On Jan. 30, 2017, Iran tested a new ballistic missile, seemingly the long-range Khorramshahr. In response, the White House announced sanctions against 25 Iranian individuals and companies. It’s a small reaction to an extraordinary provocation that rips away the curtain obscuring America’s foreign-policy decisions, past and present.
The past first. Sen. Bob Corker (R-Tenn.) congratulated the White House on the sanctions, which was a little hypocritical since he was one of the people who caused the problem in the first place.
In negotiating the secret Iran deal, President Barack Obama took the position that it wasn’t a treaty and therefore didn’t require Senate ratification under the Constitution. Had it been a treaty, Obama would’ve needed two-thirds of the upper chamber’s votes — which he wouldn’t have gotten.
Instead, Corker flipped the procedure around with a motion to condemn the treaty, which would’ve required a two-thirds vote to override a presidential veto. That wasn’t going to happen, so Obama got his treaty.

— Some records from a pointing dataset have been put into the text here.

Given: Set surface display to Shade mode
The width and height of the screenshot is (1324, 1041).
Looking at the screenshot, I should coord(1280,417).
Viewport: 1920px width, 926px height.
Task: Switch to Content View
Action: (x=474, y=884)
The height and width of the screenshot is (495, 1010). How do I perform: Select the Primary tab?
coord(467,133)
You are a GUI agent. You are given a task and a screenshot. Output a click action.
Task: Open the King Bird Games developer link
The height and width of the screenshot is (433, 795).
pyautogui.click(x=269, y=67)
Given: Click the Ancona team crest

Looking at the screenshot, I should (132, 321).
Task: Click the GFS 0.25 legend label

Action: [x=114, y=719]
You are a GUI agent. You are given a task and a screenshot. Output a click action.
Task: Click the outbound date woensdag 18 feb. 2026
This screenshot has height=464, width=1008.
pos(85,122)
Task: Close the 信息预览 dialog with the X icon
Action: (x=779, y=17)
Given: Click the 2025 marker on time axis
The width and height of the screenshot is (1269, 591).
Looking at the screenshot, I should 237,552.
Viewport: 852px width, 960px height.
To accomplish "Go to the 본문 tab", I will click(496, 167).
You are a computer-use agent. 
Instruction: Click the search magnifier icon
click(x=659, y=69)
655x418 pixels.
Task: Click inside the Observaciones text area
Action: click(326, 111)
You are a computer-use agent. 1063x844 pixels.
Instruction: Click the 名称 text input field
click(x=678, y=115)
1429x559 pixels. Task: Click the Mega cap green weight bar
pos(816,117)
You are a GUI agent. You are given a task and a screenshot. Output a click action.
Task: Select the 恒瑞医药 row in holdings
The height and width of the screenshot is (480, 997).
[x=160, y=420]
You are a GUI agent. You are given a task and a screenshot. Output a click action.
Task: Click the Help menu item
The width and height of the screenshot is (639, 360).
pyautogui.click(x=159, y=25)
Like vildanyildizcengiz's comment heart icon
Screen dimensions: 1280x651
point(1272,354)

But what was in the treaty? Ah, that was the great thing. No one knew. And now the Iranians are telling us that Obama secretly promised them they could build ballistic missiles capable of a 2,000-mile flight.
Why that number? Because the Iranians insisted they wanted to be able to strike every part of Israel, and the European members of the six-party Iran talks — Germany, France and Britain — didn’t mind so long as Iran couldn’t build longer-range missiles that could reach them. No skin off their noses if Israel were destroyed.
Now here’s where it gets interesting. The administration thought the Iranian missile launched last month was a medium-range Shahab missile (postmarked Israel-only). It seems to have taken that from a speech by Iranian Defense Minister Hossein Dehghan last September.
The problem is, that’s not what Dehghan said, according to the Middle East Media Research Institute. The Iranians have been phasing out the Shahab missile, and what he was referring to were long-range missiles such as the Khorramshahr, which he said would be operational by March 2017, along with similar long-range surface-to-surface missiles.
The new missiles have a range of 2,500 to 5,000 miles and could easily reach all of Europe. Add a range of another 500 miles and that includes Boston. At the same time that we gave Iran the green light for its nuclear program, we gave it the means to attack us.
Lest any doubt remain, we watered down a UN Security Council resolution that might have gotten in the way.